I'm a bit of a crazy person.


----------



## Basel (Mar 31, 2005)

RollWithEm said:


> I'm a bit of a crazy person.



Agreed.


----------



## elcap15 (Aug 8, 2006)

This team is just brutal to watch. Our defense is worse than it was last year somehow.

Our offense seems to be based around getting up a lot of long 2's, the worst shot in basketball. Can you imagine what the game would have looked like last night if Kobe didnt have a good game?


----------



## Jamel Irief (May 19, 2002)

elcap15 said:


> This team is just brutal to watch. Our defense is worse than it was last year somehow.
> 
> Our offense seems to be based around getting up a lot of long 2's, the worst shot in basketball. Can you imagine what the game would have looked like last night if Kobe didnt have a good game?


No length, and Lin/Kobe are worse defenders than Blake/Meeks.

Here's the offense- pass, pass, pass, pass, pass, 18 footer or "do something Kobe"


----------



## elcap15 (Aug 8, 2006)

Jamel Irief said:


> Lin/Kobe are worse defenders than Blake/Meeks.


It makes me so sad that, so far, this appears to be true.


----------



## PauloCatarino (May 31, 2003)

elcap15 said:


> It makes me so sad that, so far, this appears to be true.


That wouldn't matter as much if TEAM DEFENSE was on point.
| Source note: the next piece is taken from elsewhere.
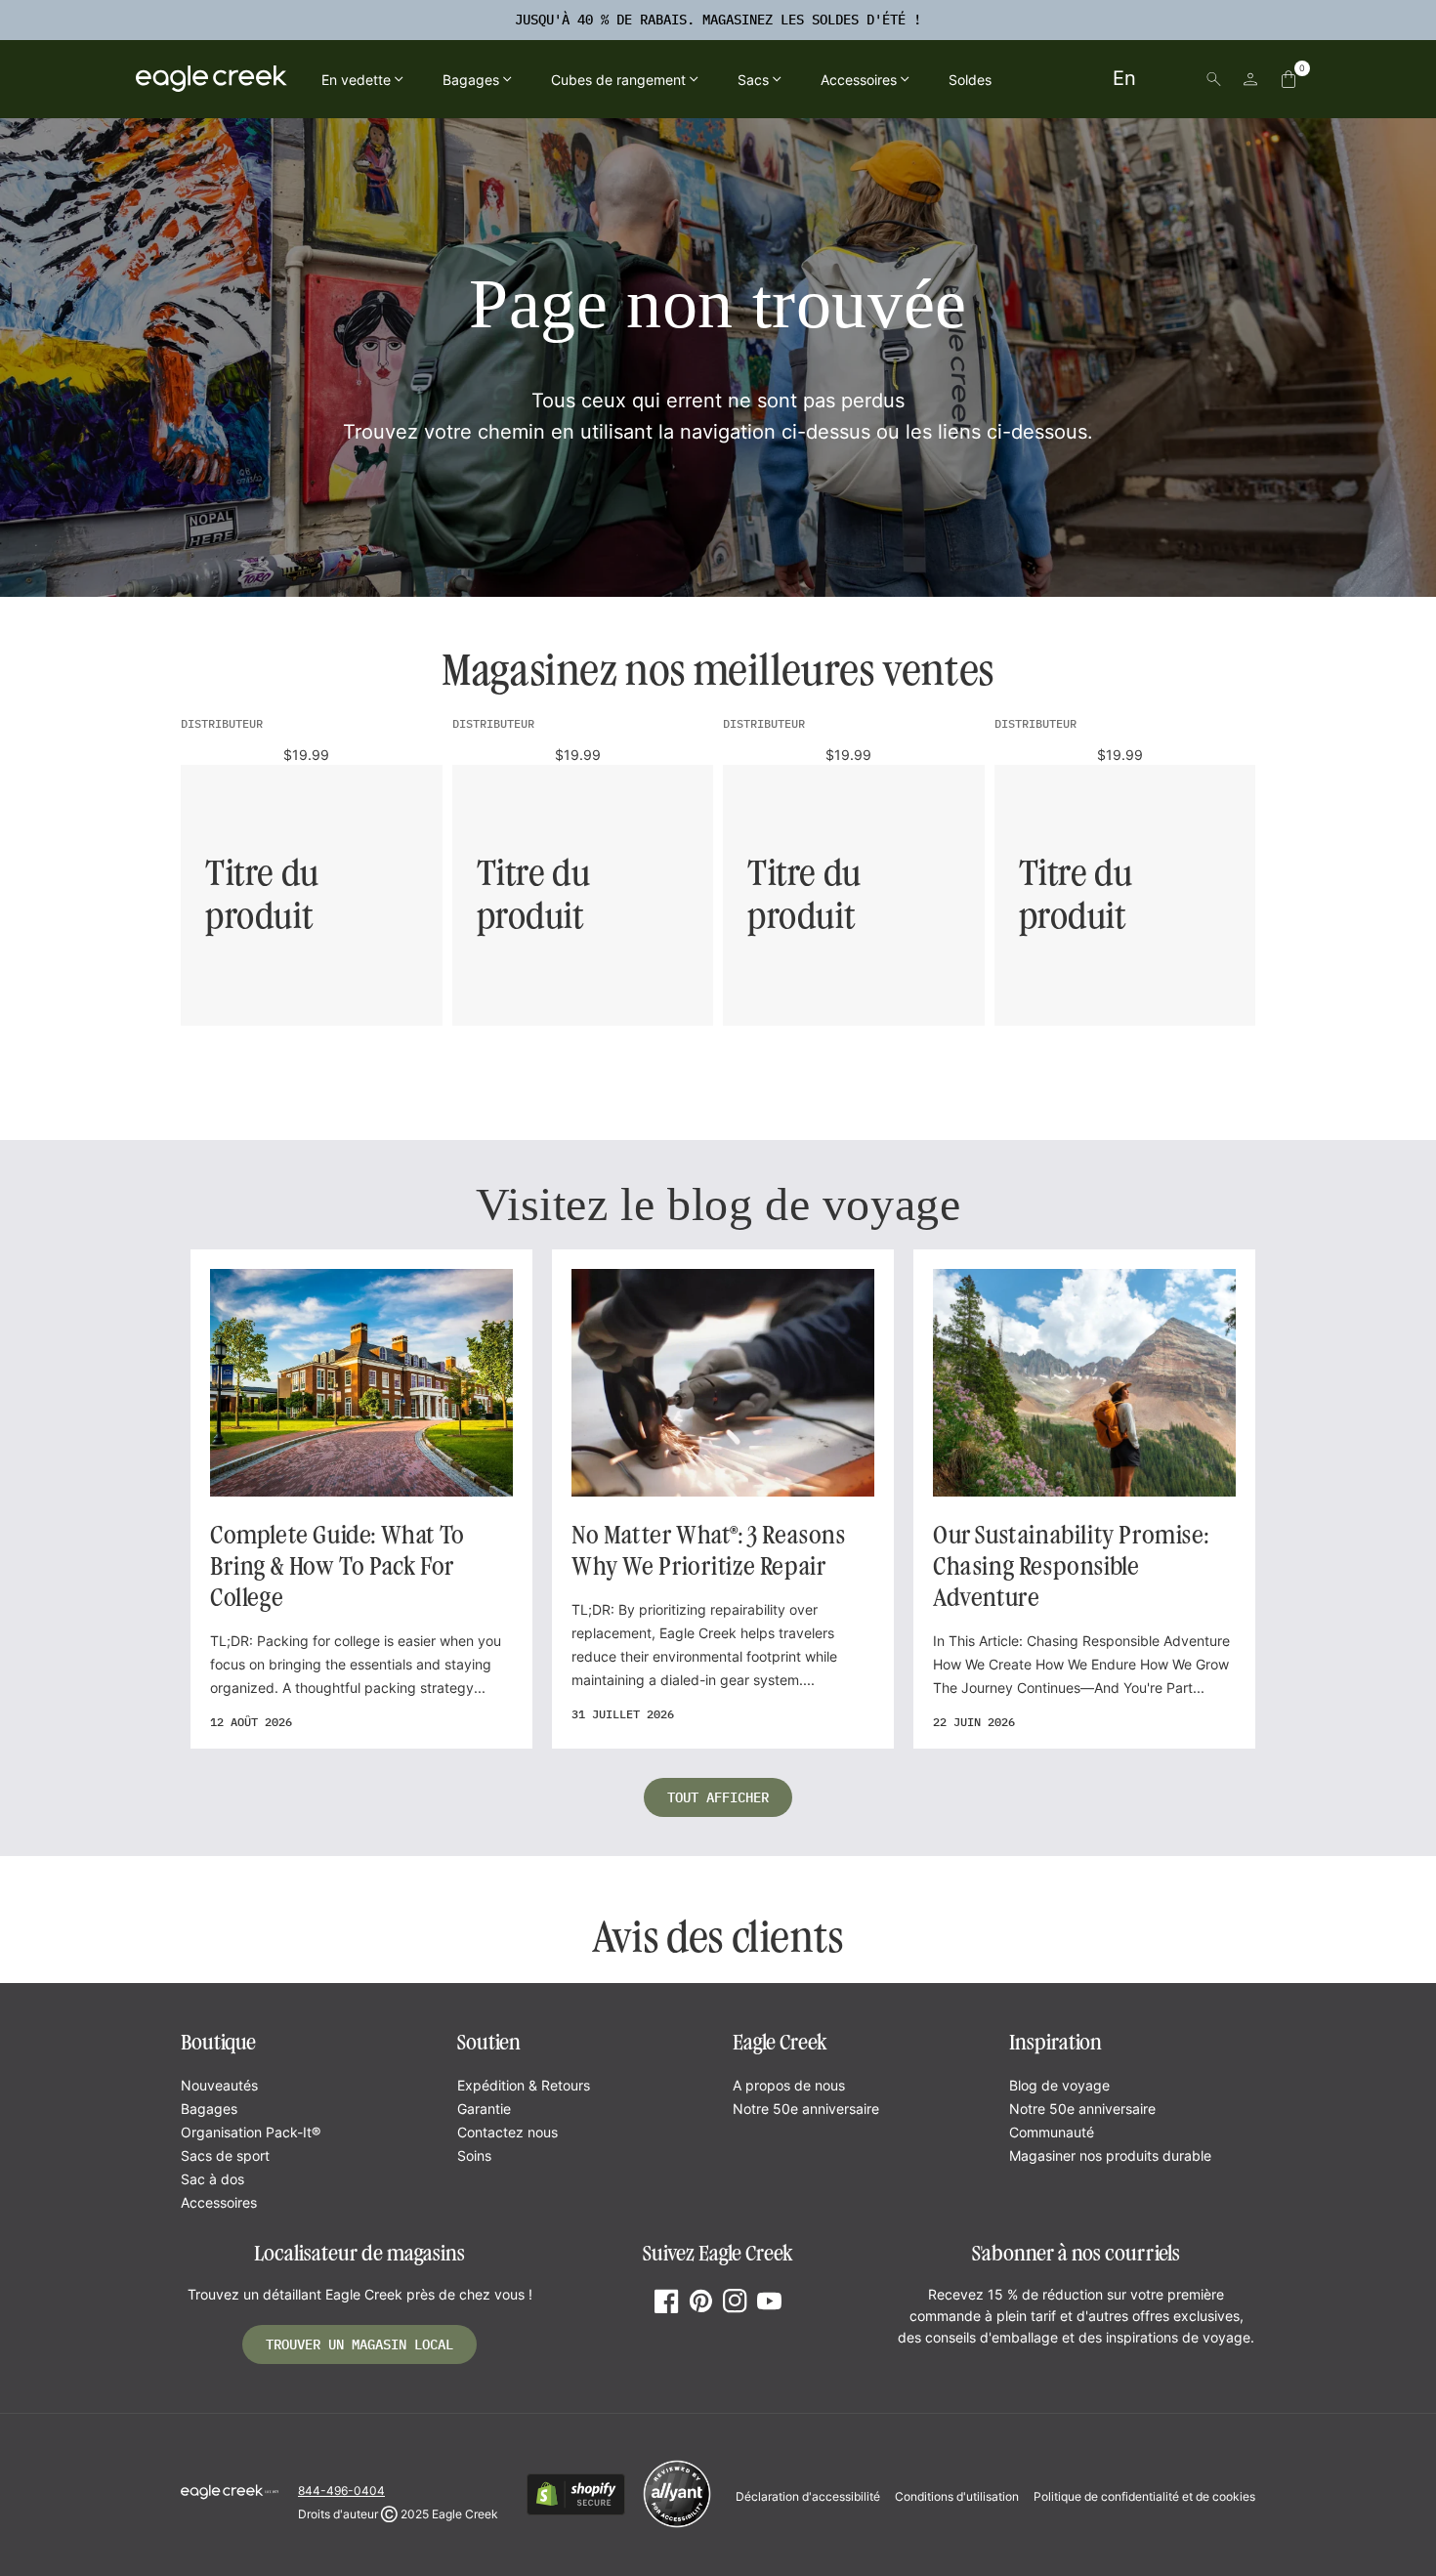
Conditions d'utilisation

It just puzzles me how one can leave a player wide open in the 3 point line. It's just mind-boggling. If a guy is open on the line, it was because someone gone and help defend inside the arc. WTF? Better to allow a shot inside the arc in solo defense than leave a guy wide open for the easy 3! *3>2!!!!*


----------



## elcap15 (Aug 8, 2006)

well that has to do with the rotations breaking down. Our perimeter defenders get beat, then follow right behind their man (accomplishing nothing) instead of rotating over to help the helper.


----------